Pixel coordinate grounding data
----------------

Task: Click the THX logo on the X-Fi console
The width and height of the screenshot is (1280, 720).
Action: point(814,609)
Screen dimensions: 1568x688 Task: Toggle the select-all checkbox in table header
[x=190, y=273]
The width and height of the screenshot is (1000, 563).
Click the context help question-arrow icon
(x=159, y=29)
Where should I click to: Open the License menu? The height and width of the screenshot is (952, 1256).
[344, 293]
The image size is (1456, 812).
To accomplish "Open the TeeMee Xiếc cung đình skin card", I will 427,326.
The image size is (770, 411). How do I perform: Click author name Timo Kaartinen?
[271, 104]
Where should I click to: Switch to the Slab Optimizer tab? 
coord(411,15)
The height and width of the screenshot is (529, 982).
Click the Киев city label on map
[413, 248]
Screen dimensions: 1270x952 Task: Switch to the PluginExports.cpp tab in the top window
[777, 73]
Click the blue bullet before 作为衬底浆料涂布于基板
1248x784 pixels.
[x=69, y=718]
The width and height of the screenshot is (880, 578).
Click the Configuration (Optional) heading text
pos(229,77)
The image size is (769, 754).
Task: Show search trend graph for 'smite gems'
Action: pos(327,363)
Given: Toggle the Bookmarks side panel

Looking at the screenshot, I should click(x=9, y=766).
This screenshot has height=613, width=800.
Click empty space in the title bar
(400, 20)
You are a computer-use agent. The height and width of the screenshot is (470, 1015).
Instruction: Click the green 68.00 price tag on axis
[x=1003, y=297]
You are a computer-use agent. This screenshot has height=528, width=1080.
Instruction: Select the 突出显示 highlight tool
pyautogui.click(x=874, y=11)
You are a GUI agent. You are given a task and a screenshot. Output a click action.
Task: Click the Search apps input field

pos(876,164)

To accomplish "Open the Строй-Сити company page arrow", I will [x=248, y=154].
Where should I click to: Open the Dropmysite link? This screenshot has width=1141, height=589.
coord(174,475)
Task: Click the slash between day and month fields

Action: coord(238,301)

----------------

→ Task details
Print every record above exactly as it appears.

→ Answer to this task
Task: Click the THX logo on the X-Fi console
The width and height of the screenshot is (1280, 720).
Action: point(814,609)
Screen dimensions: 1568x688 Task: Toggle the select-all checkbox in table header
[x=190, y=273]
The width and height of the screenshot is (1000, 563).
Click the context help question-arrow icon
(x=159, y=29)
Where should I click to: Open the License menu? The height and width of the screenshot is (952, 1256).
[344, 293]
The image size is (1456, 812).
To accomplish "Open the TeeMee Xiếc cung đình skin card", I will 427,326.
The image size is (770, 411). How do I perform: Click author name Timo Kaartinen?
[271, 104]
Where should I click to: Switch to the Slab Optimizer tab? 
coord(411,15)
The height and width of the screenshot is (529, 982).
Click the Киев city label on map
[413, 248]
Screen dimensions: 1270x952 Task: Switch to the PluginExports.cpp tab in the top window
[777, 73]
Click the blue bullet before 作为衬底浆料涂布于基板
1248x784 pixels.
[x=69, y=718]
The width and height of the screenshot is (880, 578).
Click the Configuration (Optional) heading text
pos(229,77)
The image size is (769, 754).
Task: Show search trend graph for 'smite gems'
Action: pos(327,363)
Given: Toggle the Bookmarks side panel

Looking at the screenshot, I should click(x=9, y=766).
This screenshot has height=613, width=800.
Click empty space in the title bar
(400, 20)
You are a computer-use agent. The height and width of the screenshot is (470, 1015).
Instruction: Click the green 68.00 price tag on axis
[x=1003, y=297]
You are a computer-use agent. This screenshot has height=528, width=1080.
Instruction: Select the 突出显示 highlight tool
pyautogui.click(x=874, y=11)
You are a GUI agent. You are given a task and a screenshot. Output a click action.
Task: Click the Search apps input field

pos(876,164)

To accomplish "Open the Строй-Сити company page arrow", I will [x=248, y=154].
Where should I click to: Open the Dropmysite link? This screenshot has width=1141, height=589.
coord(174,475)
Task: Click the slash between day and month fields

Action: coord(238,301)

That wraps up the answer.